Your story now inspired me to try it myself.
no subject
Date: 2008-11-22 12:31 am (UTC)Dankeschoen. Das Internet zu Hause ist gescrozzelt; natuerlich gibt es dort Umlaute [grumble mutter gripe].
I know how difficult it is to write and speak in a language, which is not your own. I think, I have the same problems in English. I can understand it very well, but it is another thing to speak and write, if you did not stay on to practice it.
Yes, definitely. Es hilft mir nicht, dass ich jetzt drei andere Sprache als Englisch studiert habe -- Deutsch, Lateinisch und Japanisch -- und sie kaempfen immer ueber Kontrolle meines Mundes, als ich eine Fremdsprache benutzen will. Meine Saetze oft totemo macaronic ni narimasu, which makes vitam difficilior. (Loose translation: I end up trying to speak three languages at once, which doesn't work very well. :-)
Your story now inspired me to try it myself.
Ich habe dein Versuch gesehen. I'll get around to leaving a comment eventually ...
no subject
Date: 2008-11-25 02:59 pm (UTC)I knew what you mean. This happens to me with German and English sometimes, especially when I try to write english but thinking in German.

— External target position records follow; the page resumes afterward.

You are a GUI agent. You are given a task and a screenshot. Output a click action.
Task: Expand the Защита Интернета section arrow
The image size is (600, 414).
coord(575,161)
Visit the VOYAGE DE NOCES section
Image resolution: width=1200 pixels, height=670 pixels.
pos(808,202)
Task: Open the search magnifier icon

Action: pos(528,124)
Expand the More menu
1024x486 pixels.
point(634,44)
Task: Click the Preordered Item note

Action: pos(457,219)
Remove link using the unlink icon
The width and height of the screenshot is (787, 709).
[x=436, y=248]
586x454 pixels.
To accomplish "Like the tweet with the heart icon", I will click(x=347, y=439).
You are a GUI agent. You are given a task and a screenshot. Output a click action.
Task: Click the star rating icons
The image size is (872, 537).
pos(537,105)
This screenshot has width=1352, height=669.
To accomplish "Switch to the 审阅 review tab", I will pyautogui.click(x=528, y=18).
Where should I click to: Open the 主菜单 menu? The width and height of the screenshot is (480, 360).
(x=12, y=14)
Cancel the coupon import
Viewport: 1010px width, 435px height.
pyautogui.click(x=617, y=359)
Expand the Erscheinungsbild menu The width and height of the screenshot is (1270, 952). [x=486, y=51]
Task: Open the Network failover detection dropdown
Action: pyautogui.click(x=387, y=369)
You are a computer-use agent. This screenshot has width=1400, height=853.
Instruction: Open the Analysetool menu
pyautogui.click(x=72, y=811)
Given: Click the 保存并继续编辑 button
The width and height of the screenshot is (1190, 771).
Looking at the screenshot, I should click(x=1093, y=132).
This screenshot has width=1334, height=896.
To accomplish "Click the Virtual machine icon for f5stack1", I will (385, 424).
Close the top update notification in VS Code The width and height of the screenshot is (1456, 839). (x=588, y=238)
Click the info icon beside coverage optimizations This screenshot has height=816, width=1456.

And thank you for your comment to my story. It made me very happy!
no subject
Date: 2008-11-26 02:11 am (UTC)Es gab einen Professor bei meiner Uni, der immer sagte, dass man mehr Sprachen als Englisch studieren sollte -- mindestens Französisch, Deutsch, Spanisch, Italienisch, Russisch, Altgriechisch und Latein, sowie eine Sprache, die nicht aus der centum Seite der indo-europäischen Sprachfamilie stammt. Wir haben ihn gefragt, "Wie viele wissen Sie?" Er antwortete, "Vierzehn." Wir waren ein bisschen ... erstaunt. (Dann erzählte er uns, dass er einen Master-Abschluss in Turksprache hatte. Cheater.) Fremdsprachen gefallen mir -- Philologie auch. I'm a language geek: I love comparing the different grammatical and syntactic structures. Ich wünsche nur, dass ich als Kind eine Fremdsprache lernen könnte. I'd love to be truly bilingual.
Auch ich hatte Latein in der Schule (im Gymnasium - hier weiß ich nicht ob das mit der High-School vergleichbar ist) ...
Ja, es ist vergleichbar.
... aber meine Erinnerung ist nach über zwanzig Jahren so gering, dass ich gerade noch ahnen kann, was gemeint ist und das ein oder andere Wort Französisch, Spanisch oder Italienisch verstehe.
Ich muss jetzt Latein bei meiner Arbeit in der Bibliothek benutzen; deshalb kommt es Stück für Stück wieder. Ich konnte nicht auf Lateinisch viel schreiben, aber ich kann genug lesen. Barely. :-)
And thank you for your comment to my story. It made me very happy!
You're welcome! I trained as a literary scholar before I went to work in the library, so talking about fiction is as much fun for me as writing it.
no subject
Date: 2008-11-30 01:38 pm (UTC)Erst nach der Schule, als ich intensiv zu schreiben anfing veränderte ich mich. Ich frischte meine Englischkenntnisse auf und erarbeitete mir beim Schreiben auch meinen eigenen Stil.